=== What you are asked to do ===
Duplicate every line of the records below, from the line containing "Toggle Active checkbox" down to the line containing "coord(941,30)", keeping both of those lines.

** start of Data extract **

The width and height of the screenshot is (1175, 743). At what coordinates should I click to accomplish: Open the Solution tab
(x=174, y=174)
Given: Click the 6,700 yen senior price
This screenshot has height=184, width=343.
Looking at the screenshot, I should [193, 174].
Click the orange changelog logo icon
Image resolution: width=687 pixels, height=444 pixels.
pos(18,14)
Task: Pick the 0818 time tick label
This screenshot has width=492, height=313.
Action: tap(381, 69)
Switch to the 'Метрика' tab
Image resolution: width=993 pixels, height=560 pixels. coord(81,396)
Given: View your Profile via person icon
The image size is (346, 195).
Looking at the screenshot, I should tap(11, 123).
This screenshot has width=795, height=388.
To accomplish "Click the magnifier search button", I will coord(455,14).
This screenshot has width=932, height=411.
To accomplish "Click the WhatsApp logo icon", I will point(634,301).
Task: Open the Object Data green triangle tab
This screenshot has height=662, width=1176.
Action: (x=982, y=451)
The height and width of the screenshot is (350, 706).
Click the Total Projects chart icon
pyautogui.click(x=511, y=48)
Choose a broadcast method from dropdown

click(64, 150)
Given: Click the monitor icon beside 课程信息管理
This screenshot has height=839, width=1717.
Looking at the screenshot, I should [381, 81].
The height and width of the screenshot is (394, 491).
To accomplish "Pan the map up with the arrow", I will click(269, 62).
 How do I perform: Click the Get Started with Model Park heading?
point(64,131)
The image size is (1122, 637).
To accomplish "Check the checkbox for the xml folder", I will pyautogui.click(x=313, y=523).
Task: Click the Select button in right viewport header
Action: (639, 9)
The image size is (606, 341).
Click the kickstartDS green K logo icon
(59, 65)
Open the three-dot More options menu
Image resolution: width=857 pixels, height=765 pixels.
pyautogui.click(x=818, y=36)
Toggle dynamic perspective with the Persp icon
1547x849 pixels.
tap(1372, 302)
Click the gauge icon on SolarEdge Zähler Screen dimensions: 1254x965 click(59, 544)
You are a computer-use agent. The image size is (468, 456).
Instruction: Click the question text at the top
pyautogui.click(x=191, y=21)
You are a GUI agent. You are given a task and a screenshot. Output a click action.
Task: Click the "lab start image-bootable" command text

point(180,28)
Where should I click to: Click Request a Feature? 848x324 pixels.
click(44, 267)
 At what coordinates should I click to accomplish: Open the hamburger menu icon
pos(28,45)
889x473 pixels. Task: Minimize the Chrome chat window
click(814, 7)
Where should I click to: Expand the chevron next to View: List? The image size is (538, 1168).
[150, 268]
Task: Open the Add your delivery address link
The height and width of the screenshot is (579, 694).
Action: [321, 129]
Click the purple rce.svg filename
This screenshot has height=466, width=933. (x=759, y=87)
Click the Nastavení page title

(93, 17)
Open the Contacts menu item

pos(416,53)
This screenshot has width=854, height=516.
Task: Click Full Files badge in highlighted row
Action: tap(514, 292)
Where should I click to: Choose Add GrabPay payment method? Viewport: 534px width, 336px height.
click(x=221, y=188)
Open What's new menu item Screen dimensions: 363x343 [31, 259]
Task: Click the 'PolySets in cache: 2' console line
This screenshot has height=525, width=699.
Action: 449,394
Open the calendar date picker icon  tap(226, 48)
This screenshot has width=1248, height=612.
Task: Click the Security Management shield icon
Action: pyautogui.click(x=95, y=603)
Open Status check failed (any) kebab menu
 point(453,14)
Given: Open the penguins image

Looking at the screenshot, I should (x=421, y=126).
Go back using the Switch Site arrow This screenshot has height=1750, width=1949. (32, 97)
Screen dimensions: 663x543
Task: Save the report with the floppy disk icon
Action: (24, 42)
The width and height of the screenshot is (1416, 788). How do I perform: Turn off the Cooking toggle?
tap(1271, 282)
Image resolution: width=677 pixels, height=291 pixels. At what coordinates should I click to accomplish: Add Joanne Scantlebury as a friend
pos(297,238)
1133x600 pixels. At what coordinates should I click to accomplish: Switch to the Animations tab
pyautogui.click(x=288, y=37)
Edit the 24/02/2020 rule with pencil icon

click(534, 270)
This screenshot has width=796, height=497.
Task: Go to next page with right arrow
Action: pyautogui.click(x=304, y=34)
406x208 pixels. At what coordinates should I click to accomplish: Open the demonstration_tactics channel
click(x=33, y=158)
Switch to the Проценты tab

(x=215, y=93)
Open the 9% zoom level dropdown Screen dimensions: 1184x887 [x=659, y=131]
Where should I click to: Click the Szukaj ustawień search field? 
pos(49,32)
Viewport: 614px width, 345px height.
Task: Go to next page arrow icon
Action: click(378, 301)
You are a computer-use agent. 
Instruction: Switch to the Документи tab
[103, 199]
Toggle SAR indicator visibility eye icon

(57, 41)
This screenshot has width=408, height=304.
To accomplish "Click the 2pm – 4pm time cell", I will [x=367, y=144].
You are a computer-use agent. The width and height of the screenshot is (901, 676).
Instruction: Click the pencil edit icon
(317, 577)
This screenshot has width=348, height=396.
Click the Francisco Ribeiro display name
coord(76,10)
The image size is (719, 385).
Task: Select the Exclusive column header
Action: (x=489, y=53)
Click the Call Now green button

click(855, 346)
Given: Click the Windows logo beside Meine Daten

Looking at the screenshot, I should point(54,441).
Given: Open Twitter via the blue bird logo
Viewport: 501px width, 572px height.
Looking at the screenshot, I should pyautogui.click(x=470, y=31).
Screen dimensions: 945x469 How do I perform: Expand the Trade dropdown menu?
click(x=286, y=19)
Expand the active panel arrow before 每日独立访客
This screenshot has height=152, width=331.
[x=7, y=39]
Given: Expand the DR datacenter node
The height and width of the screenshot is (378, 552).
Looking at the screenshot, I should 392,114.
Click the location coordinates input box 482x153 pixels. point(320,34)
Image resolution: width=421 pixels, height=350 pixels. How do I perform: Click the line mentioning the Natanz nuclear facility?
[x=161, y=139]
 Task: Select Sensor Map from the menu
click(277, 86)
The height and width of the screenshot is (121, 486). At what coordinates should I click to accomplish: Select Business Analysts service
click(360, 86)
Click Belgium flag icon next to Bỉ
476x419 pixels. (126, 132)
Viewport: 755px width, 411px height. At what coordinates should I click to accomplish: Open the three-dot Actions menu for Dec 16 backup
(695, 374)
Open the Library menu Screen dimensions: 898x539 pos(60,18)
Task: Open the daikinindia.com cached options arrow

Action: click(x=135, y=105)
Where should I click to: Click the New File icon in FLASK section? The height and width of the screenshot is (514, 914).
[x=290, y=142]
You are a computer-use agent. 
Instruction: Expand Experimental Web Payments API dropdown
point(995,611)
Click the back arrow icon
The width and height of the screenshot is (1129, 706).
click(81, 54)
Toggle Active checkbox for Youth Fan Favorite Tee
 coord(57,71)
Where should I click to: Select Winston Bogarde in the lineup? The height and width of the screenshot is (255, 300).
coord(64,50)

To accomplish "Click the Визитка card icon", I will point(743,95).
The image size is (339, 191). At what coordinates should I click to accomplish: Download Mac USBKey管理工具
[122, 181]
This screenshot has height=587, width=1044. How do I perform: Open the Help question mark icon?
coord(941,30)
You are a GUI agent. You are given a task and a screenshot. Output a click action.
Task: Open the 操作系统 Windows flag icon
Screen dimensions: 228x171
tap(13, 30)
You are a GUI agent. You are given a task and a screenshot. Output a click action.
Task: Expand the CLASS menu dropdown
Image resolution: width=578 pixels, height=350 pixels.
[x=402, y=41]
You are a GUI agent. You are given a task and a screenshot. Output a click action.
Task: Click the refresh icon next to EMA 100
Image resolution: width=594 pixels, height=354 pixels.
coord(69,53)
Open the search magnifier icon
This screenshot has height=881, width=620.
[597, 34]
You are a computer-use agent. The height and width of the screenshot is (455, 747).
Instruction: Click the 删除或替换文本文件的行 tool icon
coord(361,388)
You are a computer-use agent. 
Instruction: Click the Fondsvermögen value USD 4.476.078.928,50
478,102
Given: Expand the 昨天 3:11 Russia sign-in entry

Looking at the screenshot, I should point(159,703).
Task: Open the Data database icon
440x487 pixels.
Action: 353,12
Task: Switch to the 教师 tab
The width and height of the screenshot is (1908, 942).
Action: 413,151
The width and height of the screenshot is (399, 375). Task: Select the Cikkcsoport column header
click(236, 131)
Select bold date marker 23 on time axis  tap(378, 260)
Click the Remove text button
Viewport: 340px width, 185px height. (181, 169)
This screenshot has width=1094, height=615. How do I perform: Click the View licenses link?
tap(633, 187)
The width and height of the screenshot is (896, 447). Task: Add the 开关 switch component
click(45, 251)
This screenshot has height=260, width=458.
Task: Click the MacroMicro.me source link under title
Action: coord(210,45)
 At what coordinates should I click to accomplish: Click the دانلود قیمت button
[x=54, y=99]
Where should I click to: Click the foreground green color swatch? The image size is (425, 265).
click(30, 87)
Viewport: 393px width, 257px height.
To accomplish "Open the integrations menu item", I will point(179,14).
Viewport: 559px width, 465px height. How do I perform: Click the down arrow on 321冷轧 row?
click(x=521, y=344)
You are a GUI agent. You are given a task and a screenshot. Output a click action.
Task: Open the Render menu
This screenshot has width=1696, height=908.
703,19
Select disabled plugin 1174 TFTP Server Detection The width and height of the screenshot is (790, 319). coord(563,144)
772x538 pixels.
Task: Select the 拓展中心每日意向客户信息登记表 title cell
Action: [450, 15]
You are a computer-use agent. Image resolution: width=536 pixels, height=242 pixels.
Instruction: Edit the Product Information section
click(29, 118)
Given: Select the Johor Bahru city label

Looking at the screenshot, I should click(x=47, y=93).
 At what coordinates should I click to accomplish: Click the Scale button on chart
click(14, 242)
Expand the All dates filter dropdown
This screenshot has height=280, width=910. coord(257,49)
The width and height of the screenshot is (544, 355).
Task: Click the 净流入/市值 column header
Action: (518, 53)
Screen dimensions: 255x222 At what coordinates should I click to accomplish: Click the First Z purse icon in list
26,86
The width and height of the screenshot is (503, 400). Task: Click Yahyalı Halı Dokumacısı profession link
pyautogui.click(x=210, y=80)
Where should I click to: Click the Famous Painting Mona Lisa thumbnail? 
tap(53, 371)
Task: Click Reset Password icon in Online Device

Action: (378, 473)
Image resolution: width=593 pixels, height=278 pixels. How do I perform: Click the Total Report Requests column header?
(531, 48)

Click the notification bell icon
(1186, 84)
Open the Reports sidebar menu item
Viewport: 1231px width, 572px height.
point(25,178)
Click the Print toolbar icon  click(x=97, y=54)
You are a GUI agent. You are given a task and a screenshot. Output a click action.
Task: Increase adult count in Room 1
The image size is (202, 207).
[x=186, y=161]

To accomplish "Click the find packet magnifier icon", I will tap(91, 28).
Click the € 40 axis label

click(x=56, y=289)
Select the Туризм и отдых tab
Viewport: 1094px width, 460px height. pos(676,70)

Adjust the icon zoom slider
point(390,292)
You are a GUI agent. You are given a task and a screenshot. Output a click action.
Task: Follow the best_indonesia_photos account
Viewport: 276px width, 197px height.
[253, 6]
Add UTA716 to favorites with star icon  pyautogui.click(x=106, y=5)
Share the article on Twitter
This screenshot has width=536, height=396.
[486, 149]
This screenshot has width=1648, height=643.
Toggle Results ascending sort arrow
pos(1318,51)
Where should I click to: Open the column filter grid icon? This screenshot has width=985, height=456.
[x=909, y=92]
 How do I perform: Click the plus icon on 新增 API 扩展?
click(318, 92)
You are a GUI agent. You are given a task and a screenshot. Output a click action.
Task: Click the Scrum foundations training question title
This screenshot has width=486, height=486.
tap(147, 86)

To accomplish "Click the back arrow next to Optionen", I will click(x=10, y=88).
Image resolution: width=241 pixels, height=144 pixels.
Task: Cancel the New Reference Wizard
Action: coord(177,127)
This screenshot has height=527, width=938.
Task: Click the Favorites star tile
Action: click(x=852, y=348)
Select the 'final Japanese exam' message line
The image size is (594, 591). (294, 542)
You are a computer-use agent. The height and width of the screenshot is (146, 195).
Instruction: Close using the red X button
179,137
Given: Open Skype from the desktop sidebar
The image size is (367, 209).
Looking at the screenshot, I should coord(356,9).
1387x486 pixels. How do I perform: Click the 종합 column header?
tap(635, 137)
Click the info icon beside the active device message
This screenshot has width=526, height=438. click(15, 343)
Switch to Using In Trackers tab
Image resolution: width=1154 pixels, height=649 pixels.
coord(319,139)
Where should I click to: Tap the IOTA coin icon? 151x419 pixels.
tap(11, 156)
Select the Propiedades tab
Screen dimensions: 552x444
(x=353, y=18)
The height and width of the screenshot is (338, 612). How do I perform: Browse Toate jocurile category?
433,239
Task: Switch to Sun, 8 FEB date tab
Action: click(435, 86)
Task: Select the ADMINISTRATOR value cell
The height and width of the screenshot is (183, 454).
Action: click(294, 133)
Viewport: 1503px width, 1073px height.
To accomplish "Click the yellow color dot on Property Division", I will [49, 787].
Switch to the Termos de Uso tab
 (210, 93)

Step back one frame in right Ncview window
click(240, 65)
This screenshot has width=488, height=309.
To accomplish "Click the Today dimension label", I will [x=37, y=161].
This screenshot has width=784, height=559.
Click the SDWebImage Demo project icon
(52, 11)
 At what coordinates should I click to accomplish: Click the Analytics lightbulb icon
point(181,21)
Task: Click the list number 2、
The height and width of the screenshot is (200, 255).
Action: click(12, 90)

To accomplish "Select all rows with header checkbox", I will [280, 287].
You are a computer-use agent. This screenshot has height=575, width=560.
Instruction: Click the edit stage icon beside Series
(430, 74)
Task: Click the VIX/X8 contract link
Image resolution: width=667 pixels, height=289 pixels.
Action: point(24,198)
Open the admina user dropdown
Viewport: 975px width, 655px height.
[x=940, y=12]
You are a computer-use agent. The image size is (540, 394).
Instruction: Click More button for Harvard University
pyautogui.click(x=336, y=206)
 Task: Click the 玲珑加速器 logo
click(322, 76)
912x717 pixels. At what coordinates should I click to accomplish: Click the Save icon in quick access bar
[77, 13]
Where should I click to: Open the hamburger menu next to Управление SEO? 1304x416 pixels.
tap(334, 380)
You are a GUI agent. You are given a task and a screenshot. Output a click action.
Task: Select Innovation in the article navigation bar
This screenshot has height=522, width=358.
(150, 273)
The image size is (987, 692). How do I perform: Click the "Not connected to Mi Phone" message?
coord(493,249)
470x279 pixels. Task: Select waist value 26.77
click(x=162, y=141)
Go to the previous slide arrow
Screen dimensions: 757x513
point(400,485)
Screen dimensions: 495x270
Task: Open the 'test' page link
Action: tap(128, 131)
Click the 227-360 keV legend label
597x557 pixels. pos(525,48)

** end of Data extract **

=== Output of the exercise ===
Toggle Active checkbox for Youth Fan Favorite Tee
 coord(57,71)
Where should I click to: Select Winston Bogarde in the lineup? The height and width of the screenshot is (255, 300).
coord(64,50)

To accomplish "Click the Визитка card icon", I will point(743,95).
The image size is (339, 191). At what coordinates should I click to accomplish: Download Mac USBKey管理工具
[122, 181]
This screenshot has height=587, width=1044. How do I perform: Open the Help question mark icon?
coord(941,30)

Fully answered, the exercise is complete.